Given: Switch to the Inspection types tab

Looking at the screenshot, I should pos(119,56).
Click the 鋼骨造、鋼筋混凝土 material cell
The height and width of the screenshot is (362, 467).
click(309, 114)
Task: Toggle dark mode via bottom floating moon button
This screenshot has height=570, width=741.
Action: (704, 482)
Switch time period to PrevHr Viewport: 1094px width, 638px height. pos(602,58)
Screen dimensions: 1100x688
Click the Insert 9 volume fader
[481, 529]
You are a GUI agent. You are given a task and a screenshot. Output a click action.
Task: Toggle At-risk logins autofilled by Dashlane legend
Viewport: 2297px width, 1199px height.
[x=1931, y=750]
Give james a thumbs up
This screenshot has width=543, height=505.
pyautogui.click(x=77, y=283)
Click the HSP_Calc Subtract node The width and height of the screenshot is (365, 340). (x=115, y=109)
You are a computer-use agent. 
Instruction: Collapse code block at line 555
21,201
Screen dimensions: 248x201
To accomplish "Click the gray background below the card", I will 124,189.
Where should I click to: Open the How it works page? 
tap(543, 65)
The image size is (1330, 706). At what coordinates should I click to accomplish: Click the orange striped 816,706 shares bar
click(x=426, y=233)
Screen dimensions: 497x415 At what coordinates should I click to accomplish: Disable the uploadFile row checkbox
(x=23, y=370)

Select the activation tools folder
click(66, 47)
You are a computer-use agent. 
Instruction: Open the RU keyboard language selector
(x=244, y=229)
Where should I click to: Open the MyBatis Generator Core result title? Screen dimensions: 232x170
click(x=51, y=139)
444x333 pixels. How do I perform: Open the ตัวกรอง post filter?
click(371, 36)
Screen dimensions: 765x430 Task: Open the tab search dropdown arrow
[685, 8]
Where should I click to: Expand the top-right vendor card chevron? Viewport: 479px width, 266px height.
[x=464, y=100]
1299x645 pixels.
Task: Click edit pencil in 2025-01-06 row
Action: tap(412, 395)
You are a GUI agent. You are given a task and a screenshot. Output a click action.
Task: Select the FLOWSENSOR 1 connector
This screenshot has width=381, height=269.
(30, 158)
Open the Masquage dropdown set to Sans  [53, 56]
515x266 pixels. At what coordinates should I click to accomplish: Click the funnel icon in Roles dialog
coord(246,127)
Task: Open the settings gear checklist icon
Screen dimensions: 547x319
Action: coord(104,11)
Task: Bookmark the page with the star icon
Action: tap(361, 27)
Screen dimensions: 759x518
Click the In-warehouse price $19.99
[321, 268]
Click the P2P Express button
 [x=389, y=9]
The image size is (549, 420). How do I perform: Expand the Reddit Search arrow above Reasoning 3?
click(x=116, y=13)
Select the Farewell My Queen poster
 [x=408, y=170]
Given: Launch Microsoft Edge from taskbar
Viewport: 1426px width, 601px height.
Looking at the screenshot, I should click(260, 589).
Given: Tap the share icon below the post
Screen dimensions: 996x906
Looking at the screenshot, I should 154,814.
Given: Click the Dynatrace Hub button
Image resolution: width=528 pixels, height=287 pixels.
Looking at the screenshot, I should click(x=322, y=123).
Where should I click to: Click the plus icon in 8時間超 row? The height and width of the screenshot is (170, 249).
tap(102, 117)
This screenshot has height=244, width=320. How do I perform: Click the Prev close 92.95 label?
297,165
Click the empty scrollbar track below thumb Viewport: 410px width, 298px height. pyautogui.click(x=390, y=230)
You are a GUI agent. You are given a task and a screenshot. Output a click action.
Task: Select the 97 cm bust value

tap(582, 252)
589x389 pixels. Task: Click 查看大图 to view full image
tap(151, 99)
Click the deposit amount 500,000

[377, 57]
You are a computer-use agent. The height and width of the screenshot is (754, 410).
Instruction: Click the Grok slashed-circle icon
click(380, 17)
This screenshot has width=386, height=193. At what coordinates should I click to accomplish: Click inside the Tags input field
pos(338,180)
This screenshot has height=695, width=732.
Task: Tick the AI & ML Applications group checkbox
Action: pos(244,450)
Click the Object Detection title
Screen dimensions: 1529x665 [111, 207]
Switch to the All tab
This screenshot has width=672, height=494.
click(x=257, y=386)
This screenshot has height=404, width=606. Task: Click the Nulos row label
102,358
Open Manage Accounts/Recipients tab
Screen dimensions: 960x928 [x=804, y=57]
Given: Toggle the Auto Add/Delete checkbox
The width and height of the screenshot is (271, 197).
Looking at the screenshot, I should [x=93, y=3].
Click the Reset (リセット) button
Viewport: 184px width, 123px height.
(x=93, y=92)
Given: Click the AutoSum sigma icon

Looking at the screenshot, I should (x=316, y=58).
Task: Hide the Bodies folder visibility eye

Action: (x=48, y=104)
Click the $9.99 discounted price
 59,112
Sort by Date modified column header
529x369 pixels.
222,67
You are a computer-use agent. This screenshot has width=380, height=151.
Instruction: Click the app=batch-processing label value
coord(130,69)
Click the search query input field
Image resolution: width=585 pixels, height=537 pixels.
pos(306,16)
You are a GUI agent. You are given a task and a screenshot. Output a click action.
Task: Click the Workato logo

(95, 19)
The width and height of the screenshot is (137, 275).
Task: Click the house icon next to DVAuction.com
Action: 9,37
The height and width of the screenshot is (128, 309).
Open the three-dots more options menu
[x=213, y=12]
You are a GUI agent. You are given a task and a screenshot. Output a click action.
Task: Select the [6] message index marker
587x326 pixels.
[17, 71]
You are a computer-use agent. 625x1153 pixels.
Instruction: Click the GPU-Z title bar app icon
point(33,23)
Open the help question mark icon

━━━━━━━━━━

All entries are to be copied exactly as they read.

Given: Switch to the Inspection types tab

Looking at the screenshot, I should pos(119,56).
Click the 鋼骨造、鋼筋混凝土 material cell
The height and width of the screenshot is (362, 467).
click(309, 114)
Task: Toggle dark mode via bottom floating moon button
This screenshot has height=570, width=741.
Action: (704, 482)
Switch time period to PrevHr Viewport: 1094px width, 638px height. pos(602,58)
Screen dimensions: 1100x688
Click the Insert 9 volume fader
[481, 529]
You are a GUI agent. You are given a task and a screenshot. Output a click action.
Task: Toggle At-risk logins autofilled by Dashlane legend
Viewport: 2297px width, 1199px height.
[x=1931, y=750]
Give james a thumbs up
This screenshot has width=543, height=505.
pyautogui.click(x=77, y=283)
Click the HSP_Calc Subtract node The width and height of the screenshot is (365, 340). (x=115, y=109)
You are a computer-use agent. 
Instruction: Collapse code block at line 555
21,201
Screen dimensions: 248x201
To accomplish "Click the gray background below the card", I will 124,189.
Where should I click to: Open the How it works page? 
tap(543, 65)
The image size is (1330, 706). At what coordinates should I click to accomplish: Click the orange striped 816,706 shares bar
click(x=426, y=233)
Screen dimensions: 497x415 At what coordinates should I click to accomplish: Disable the uploadFile row checkbox
(x=23, y=370)

Select the activation tools folder
click(66, 47)
You are a computer-use agent. 
Instruction: Open the RU keyboard language selector
(x=244, y=229)
Where should I click to: Open the MyBatis Generator Core result title? Screen dimensions: 232x170
click(x=51, y=139)
444x333 pixels. How do I perform: Open the ตัวกรอง post filter?
click(371, 36)
Screen dimensions: 765x430 Task: Open the tab search dropdown arrow
[685, 8]
Where should I click to: Expand the top-right vendor card chevron? Viewport: 479px width, 266px height.
[x=464, y=100]
1299x645 pixels.
Task: Click edit pencil in 2025-01-06 row
Action: tap(412, 395)
You are a GUI agent. You are given a task and a screenshot. Output a click action.
Task: Select the FLOWSENSOR 1 connector
This screenshot has width=381, height=269.
(30, 158)
Open the Masquage dropdown set to Sans  [53, 56]
515x266 pixels. At what coordinates should I click to accomplish: Click the funnel icon in Roles dialog
coord(246,127)
Task: Open the settings gear checklist icon
Screen dimensions: 547x319
Action: coord(104,11)
Task: Bookmark the page with the star icon
Action: tap(361, 27)
Screen dimensions: 759x518
Click the In-warehouse price $19.99
[321, 268]
Click the P2P Express button
 [x=389, y=9]
The image size is (549, 420). How do I perform: Expand the Reddit Search arrow above Reasoning 3?
click(x=116, y=13)
Select the Farewell My Queen poster
 [x=408, y=170]
Given: Launch Microsoft Edge from taskbar
Viewport: 1426px width, 601px height.
Looking at the screenshot, I should click(260, 589).
Given: Tap the share icon below the post
Screen dimensions: 996x906
Looking at the screenshot, I should 154,814.
Given: Click the Dynatrace Hub button
Image resolution: width=528 pixels, height=287 pixels.
Looking at the screenshot, I should click(x=322, y=123).
Where should I click to: Click the plus icon in 8時間超 row? The height and width of the screenshot is (170, 249).
tap(102, 117)
This screenshot has height=244, width=320. How do I perform: Click the Prev close 92.95 label?
297,165
Click the empty scrollbar track below thumb Viewport: 410px width, 298px height. pyautogui.click(x=390, y=230)
You are a GUI agent. You are given a task and a screenshot. Output a click action.
Task: Select the 97 cm bust value

tap(582, 252)
589x389 pixels. Task: Click 查看大图 to view full image
tap(151, 99)
Click the deposit amount 500,000

[377, 57]
You are a computer-use agent. The height and width of the screenshot is (754, 410).
Instruction: Click the Grok slashed-circle icon
click(380, 17)
This screenshot has width=386, height=193. At what coordinates should I click to accomplish: Click inside the Tags input field
pos(338,180)
This screenshot has height=695, width=732.
Task: Tick the AI & ML Applications group checkbox
Action: pos(244,450)
Click the Object Detection title
Screen dimensions: 1529x665 [111, 207]
Switch to the All tab
This screenshot has width=672, height=494.
click(x=257, y=386)
This screenshot has height=404, width=606. Task: Click the Nulos row label
102,358
Open Manage Accounts/Recipients tab
Screen dimensions: 960x928 [x=804, y=57]
Given: Toggle the Auto Add/Delete checkbox
The width and height of the screenshot is (271, 197).
Looking at the screenshot, I should [x=93, y=3].
Click the Reset (リセット) button
Viewport: 184px width, 123px height.
(x=93, y=92)
Given: Click the AutoSum sigma icon

Looking at the screenshot, I should (x=316, y=58).
Task: Hide the Bodies folder visibility eye

Action: (x=48, y=104)
Click the $9.99 discounted price
 59,112
Sort by Date modified column header
529x369 pixels.
222,67
You are a computer-use agent. This screenshot has width=380, height=151.
Instruction: Click the app=batch-processing label value
coord(130,69)
Click the search query input field
Image resolution: width=585 pixels, height=537 pixels.
pos(306,16)
You are a GUI agent. You are given a task and a screenshot. Output a click action.
Task: Click the Workato logo

(95, 19)
The width and height of the screenshot is (137, 275).
Task: Click the house icon next to DVAuction.com
Action: 9,37
The height and width of the screenshot is (128, 309).
Open the three-dots more options menu
[x=213, y=12]
You are a GUI agent. You are given a task and a screenshot. Output a click action.
Task: Select the [6] message index marker
587x326 pixels.
[17, 71]
You are a computer-use agent. 625x1153 pixels.
Instruction: Click the GPU-Z title bar app icon
point(33,23)
Open the help question mark icon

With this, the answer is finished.